The official conceded that a third person involved in the preparations had escaped arrest and vowed that Spanish law enforcement authorities "will not rest until they detain this person and all those who have participated in the activities of this command."

The attack attempt would suggest an important shift of tactics for the group, which has targeted mostly Spanish police and government figures during its 33-year campaign of shootings and bombings.

ETA — classified as a terrorist group by Spain, the EU, and the United States — has been fighting since the late 1960s to carve an independent Basque state out of lands straddling northern Spain and southwest France.
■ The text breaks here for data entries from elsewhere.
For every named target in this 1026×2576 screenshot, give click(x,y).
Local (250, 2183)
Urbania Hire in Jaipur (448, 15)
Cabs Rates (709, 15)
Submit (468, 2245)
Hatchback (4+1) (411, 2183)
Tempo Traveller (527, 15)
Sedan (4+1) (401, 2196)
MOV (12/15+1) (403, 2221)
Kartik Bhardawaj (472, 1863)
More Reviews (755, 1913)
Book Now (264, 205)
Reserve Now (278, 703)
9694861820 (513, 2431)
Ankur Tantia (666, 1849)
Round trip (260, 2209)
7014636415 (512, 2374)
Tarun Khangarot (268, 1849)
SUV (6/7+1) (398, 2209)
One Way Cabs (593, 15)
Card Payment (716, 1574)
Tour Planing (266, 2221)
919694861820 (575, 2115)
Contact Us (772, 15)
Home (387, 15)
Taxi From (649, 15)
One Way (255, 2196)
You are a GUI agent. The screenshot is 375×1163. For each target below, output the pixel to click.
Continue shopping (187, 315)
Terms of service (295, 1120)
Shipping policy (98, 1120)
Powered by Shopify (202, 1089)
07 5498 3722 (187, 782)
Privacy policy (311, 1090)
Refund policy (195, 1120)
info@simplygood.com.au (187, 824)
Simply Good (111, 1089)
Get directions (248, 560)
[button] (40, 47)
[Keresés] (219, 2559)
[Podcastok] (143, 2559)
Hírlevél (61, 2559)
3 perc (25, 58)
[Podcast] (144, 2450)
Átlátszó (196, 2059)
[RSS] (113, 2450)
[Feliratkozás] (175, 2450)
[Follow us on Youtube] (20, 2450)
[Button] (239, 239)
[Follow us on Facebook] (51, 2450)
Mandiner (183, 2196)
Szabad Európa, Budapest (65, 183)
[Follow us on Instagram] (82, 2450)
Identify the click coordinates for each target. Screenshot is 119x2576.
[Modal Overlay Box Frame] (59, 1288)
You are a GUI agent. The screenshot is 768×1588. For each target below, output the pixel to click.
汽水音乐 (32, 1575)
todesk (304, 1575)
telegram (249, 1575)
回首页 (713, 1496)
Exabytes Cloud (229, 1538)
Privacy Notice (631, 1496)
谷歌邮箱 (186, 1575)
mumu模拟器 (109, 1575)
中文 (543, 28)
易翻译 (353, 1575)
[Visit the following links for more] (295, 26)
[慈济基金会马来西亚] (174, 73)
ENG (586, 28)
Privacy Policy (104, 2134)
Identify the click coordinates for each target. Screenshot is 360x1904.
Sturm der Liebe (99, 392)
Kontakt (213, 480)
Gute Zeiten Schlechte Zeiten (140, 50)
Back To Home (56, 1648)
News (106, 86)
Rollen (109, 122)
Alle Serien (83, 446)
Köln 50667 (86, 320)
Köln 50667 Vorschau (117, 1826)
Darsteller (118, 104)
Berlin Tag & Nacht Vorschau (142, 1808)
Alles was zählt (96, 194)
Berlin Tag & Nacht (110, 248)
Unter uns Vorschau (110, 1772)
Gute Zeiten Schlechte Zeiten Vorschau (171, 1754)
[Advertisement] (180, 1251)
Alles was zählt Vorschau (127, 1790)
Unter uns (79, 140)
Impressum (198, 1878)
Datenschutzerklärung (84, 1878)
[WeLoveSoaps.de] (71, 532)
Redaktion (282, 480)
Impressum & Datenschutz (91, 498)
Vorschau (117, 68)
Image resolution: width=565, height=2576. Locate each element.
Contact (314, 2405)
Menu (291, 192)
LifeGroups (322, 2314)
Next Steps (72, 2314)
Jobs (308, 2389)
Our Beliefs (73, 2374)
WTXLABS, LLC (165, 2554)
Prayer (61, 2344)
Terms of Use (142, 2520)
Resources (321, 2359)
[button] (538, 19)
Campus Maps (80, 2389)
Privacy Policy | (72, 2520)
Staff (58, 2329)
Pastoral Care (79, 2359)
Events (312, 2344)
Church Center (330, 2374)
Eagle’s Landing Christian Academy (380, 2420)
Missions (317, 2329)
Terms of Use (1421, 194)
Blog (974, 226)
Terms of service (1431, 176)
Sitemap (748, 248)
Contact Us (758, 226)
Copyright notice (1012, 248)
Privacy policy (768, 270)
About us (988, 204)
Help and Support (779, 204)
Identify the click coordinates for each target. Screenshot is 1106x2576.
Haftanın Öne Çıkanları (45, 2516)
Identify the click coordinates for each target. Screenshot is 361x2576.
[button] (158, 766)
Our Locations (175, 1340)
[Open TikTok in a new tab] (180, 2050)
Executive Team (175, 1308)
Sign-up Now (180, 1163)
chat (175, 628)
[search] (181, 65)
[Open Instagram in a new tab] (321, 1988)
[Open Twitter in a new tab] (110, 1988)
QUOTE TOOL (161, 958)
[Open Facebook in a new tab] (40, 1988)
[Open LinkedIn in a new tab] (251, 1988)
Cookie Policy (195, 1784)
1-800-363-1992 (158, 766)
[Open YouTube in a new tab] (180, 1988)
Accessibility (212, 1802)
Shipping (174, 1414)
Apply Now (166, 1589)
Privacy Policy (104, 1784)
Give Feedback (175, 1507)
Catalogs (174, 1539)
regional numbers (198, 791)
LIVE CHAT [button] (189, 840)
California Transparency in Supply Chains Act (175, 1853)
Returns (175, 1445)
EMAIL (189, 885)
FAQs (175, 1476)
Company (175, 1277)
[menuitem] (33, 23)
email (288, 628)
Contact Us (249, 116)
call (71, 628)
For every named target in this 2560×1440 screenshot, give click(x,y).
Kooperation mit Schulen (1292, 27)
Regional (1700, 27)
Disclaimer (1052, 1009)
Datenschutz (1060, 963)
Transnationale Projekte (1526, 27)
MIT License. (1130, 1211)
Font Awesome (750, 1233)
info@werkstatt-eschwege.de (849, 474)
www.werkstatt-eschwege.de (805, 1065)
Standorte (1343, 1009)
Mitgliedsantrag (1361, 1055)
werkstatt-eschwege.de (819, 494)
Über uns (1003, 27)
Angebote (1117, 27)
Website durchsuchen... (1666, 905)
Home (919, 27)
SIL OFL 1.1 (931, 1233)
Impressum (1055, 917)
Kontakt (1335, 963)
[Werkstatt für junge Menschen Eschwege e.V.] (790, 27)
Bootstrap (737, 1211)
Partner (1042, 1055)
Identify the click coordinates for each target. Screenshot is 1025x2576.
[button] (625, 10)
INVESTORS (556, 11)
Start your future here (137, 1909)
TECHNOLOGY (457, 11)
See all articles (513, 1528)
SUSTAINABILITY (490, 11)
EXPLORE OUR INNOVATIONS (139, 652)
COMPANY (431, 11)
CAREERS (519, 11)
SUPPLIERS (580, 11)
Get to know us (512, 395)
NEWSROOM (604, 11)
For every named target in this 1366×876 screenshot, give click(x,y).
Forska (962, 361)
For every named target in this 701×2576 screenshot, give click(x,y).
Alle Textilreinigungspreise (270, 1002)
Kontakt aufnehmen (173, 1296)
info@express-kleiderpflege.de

Its campaign of bombings and shootings has left more than 800 people dead.

ETA has been faced lately with tough crackdowns by Spanish police with the help of French colleagues across the border.

During the two-day summit, 33 leaders from Latin America and the Caribbean are expected to ask for increased aid and trade to help them overcome political instability and economic difficulties in their region.

The Madrid municipality has said more than 1,000 police will patrol the capital to provide security.

On Wednesday, Guatemalan President Alfonso Portillo was the first of the leaders to meet in Madrid with Spanish Prime Minister Jose Maria Aznar, whose country holds the EU presidency.

Earlier, police in the Basque region detained six people accused of collaborating with ETA in a second day of crackdowns against the group.